They say that champions have an attitude that is a bit different on the pitch as it is off of it. Germany seemed to have not felt the pressure of being in a World Cup. If they did, they really did a great job of hiding it. It must have been their "cold disposition," as many have characterized Germans of having from a cultural standpoint. I would tend to disagree as based on what you saw throughout the World Cup, they seemed to be the loosest squad out there and relished the situation and challenges that were this World Cup.
After lifting the World Cup in Rio, the German players decided to do a dance that was typical of the Pataxó indians in Bahia around the recently earned cup. The dance was also done as a tribute to the people that they befriended during the past month. Those same people gathered a half hour before kickoff to pray that the Germans defeated Argentina at the Maracanã.
Where many saw small houses and vegetation in Santa Cruz Cabrália, DFB manager Oliver Bierhoff saw a very special place where they could do something even more special in this World Cup. Bierhoff checked out every single complex that was available for his squad and this small area was the one that he continued to come back to.
The biggest problem in this sector that Bierhoff fell in love with in southern Bahía was that there was no football pitches, no hotels, or an airport. The DFB, in conjunction with local authorities and with FIFA's approval, began to construct a complex that was one of the most modern and most spacious. They added the latest technology as well as the greatest comforts, including an aerodrome, to be able to prepare for this endeavor. All of this came out of the DFB's (and their sponsors) pocket.
It was great to see a side decide on training in this area of Brazil and even the locals saw this as a great reason for them to take up support for a team that eventually became "their home side". The "cara palidas" (the pale faced) welcomed them with open arms and made them a part of their overall World Cup experience. Thus was the beginning of a great relationship that grew with them as well as with the Bahianos that relished having a greats squad and even better human beings around.
From their first practice to their final press conference, the Pataxó were a part of the Germans training center. During practice sessions, it was all business but during their time off, the players refused to stay behind the walls of their magnificent bunker. Instead, they took in what an even more majestical part of the world had to offer.
Little did they know that they were not just creating something special, they were beginning to create roots within the community that they were in. They dove headfirst into the customs.
When the Germans arrived to their base, they had to place the bus on a pontoon in order to cross the river and get there. While many national teams were locked away from the rest of the world, the German players decided to venture out into theirs. While they were there, they began establishing a relationship with many of the local groups aboriginal tribes that were nearby.

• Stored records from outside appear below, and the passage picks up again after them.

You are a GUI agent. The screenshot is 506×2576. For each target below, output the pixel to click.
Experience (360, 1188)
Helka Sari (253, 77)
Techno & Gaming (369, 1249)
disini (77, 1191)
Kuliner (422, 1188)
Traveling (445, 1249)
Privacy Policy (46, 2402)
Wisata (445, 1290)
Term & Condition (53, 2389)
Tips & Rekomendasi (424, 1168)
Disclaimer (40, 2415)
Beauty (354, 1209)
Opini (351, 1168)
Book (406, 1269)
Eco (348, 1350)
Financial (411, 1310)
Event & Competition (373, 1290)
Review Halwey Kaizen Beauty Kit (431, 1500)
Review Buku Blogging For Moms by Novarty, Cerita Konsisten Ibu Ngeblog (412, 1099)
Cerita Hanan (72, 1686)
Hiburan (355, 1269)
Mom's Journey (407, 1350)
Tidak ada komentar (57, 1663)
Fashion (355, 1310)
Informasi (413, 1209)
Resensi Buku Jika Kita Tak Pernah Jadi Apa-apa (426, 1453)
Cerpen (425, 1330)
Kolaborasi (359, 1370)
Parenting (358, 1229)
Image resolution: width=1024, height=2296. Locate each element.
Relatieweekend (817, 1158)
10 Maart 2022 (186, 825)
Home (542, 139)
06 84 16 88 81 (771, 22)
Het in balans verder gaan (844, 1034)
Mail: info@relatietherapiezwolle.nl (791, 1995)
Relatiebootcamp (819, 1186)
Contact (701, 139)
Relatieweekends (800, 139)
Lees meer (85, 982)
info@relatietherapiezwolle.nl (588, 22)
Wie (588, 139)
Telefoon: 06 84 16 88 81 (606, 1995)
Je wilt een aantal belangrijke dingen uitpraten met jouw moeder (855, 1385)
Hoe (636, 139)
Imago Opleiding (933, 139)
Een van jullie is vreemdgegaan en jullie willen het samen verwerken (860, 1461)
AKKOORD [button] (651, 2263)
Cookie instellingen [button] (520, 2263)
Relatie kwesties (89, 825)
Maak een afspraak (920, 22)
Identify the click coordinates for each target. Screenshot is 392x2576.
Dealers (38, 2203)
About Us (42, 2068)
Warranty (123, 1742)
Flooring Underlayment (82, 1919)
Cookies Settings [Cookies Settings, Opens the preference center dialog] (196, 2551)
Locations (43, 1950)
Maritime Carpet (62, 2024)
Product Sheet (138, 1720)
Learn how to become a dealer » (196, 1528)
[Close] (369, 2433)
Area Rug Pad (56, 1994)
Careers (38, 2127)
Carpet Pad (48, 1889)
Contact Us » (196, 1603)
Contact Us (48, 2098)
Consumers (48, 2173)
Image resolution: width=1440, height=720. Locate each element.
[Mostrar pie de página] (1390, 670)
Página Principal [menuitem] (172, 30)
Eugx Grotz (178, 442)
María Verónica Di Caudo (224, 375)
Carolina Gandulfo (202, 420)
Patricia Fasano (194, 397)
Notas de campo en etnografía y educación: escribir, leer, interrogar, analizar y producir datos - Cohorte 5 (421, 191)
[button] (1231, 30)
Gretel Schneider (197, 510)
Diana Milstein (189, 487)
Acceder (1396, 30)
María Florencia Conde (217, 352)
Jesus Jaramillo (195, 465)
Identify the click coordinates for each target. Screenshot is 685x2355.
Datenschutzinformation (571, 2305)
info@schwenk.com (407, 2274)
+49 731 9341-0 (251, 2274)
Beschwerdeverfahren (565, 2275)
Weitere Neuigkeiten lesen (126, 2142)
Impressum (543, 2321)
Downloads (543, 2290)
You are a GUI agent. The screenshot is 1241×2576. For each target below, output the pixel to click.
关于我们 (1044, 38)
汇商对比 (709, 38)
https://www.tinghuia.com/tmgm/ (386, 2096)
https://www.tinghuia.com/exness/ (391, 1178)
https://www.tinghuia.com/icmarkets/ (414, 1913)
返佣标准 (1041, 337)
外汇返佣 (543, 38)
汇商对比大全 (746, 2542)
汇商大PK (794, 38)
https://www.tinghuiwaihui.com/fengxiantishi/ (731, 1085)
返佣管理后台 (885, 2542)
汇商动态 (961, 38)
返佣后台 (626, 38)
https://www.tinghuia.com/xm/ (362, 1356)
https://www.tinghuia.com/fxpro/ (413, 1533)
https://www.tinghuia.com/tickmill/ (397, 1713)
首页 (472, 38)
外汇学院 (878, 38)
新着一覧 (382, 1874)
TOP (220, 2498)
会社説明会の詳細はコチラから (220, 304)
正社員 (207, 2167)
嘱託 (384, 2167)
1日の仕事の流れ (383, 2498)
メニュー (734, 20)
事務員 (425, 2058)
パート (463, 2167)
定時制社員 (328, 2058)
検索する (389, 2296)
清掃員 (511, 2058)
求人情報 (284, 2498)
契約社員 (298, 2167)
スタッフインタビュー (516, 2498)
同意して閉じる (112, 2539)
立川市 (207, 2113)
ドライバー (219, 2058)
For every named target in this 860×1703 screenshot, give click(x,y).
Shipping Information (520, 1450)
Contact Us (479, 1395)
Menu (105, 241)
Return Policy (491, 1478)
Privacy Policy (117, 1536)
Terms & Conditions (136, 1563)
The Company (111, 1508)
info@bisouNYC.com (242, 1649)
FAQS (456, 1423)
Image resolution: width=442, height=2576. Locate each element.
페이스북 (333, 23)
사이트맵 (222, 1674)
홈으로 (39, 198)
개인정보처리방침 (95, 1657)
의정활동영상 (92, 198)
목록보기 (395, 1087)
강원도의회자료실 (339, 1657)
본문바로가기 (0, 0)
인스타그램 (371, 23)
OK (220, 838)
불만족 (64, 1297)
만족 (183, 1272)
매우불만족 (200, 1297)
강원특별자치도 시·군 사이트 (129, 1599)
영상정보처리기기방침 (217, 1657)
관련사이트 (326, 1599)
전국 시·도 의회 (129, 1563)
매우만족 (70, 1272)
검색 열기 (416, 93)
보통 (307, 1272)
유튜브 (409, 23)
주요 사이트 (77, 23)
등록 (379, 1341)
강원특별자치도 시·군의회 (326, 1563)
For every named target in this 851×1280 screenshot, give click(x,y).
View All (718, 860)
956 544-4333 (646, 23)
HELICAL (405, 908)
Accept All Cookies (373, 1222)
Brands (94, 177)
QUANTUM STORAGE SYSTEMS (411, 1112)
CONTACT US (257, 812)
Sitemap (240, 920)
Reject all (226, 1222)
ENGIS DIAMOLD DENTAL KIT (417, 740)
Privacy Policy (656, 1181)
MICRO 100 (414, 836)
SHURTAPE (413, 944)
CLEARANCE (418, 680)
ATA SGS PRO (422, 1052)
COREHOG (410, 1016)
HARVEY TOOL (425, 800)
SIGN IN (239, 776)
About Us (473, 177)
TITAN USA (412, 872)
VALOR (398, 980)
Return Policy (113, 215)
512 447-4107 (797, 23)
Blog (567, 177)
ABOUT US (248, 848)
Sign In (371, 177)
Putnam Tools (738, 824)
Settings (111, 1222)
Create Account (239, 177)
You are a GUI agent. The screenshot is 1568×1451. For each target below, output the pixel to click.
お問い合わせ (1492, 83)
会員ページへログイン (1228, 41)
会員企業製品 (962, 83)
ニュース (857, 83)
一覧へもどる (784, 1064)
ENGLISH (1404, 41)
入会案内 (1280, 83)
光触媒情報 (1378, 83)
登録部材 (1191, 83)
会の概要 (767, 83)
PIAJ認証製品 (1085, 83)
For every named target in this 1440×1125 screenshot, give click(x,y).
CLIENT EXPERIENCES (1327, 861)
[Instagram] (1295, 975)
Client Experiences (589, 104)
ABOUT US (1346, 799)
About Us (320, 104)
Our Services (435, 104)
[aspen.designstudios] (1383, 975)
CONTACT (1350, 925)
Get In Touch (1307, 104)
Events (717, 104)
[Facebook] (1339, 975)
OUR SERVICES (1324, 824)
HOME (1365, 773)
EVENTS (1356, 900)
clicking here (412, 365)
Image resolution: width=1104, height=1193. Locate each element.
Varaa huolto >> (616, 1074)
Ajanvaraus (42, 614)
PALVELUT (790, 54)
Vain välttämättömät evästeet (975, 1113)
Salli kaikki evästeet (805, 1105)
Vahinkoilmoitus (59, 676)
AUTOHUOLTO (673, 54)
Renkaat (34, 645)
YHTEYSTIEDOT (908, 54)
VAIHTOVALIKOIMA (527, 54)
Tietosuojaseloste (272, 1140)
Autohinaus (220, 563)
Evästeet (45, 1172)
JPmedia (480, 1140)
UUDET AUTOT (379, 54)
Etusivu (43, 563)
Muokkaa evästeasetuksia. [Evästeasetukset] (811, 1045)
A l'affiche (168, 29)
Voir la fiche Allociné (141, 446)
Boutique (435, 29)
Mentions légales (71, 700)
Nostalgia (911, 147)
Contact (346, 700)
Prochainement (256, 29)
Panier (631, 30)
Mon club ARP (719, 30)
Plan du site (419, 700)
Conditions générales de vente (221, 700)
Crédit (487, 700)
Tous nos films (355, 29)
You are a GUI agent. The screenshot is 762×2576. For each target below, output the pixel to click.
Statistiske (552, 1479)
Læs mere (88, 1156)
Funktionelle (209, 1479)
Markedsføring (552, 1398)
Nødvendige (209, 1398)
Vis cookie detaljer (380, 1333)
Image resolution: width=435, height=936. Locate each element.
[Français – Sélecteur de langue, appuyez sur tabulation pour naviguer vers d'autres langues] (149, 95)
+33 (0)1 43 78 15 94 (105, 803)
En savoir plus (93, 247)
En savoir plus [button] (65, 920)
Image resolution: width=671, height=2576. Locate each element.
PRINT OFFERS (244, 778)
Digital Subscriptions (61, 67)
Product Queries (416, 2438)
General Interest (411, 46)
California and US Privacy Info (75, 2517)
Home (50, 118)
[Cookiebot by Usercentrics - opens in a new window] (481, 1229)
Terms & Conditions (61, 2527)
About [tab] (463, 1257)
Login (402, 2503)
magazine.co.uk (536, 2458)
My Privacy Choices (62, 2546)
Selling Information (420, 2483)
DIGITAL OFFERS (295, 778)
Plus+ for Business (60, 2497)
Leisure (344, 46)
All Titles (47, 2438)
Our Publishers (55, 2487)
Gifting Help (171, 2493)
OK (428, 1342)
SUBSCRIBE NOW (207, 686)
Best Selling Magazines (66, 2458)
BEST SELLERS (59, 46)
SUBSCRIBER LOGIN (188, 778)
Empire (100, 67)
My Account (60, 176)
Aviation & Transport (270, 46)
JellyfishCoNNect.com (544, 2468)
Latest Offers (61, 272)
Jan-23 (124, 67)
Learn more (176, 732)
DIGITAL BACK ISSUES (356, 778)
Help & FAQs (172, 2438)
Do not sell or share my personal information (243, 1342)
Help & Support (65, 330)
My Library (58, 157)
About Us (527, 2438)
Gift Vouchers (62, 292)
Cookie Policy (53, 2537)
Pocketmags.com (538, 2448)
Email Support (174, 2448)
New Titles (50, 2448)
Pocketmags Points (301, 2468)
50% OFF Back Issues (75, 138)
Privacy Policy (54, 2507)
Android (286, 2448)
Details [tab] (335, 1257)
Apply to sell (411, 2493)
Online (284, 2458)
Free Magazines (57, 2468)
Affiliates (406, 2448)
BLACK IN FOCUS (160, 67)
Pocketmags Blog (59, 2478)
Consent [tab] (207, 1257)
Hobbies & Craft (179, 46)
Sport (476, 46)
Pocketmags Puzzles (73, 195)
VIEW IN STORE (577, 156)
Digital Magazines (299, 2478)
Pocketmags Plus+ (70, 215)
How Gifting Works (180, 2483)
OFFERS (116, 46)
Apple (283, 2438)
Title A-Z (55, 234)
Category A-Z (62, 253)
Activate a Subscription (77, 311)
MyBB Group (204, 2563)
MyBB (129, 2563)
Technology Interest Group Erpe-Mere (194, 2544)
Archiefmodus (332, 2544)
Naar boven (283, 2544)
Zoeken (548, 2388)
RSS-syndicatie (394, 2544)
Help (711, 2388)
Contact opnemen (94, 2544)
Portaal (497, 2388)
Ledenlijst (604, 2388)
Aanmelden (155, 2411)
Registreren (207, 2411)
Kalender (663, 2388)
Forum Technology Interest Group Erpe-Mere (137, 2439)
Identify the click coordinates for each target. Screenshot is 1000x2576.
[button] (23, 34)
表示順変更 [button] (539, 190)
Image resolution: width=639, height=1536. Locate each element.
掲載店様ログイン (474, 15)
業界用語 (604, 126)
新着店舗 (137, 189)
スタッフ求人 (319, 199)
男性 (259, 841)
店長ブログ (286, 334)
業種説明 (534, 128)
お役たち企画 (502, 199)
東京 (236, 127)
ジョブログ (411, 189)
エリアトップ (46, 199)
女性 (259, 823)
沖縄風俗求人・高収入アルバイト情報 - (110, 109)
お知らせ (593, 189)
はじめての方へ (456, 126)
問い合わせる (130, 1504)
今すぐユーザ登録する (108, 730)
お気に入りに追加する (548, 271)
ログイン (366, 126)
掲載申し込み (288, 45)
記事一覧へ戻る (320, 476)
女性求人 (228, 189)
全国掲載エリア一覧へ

Bastian Schweinsteiger and Manuel Neuer were getting samba lessons on the beach and at times played with local kids. Lucas Podolski and others would be taking in what their temporary home was offering them. Even Miroslav Klose celebrated his 36th birthday dancing with the natives and being given tribute.
So after they won the World Cup for a fourth time, Germany gifted fans from all over with some scintillating football. Yet their greatest gift was for the people that they built a relationship with during their time there. The German federation decided to donate the complex they built from scratch to the supporters that made the Mannschafft feel like they were home. That move was quite unexpected but well received. The players also donated over US$ 13,000 for the community to buy an ambulance. Also part of that resort that was built by the DFB is reportedly going to be turned into a school.
Yes, the German national team became the first national team to win on South American soil. Yet their legacy to the people of Bahia will be greater as they became the first federation in World Cup history to build their own World Cup complex, or should I say a complex for the people.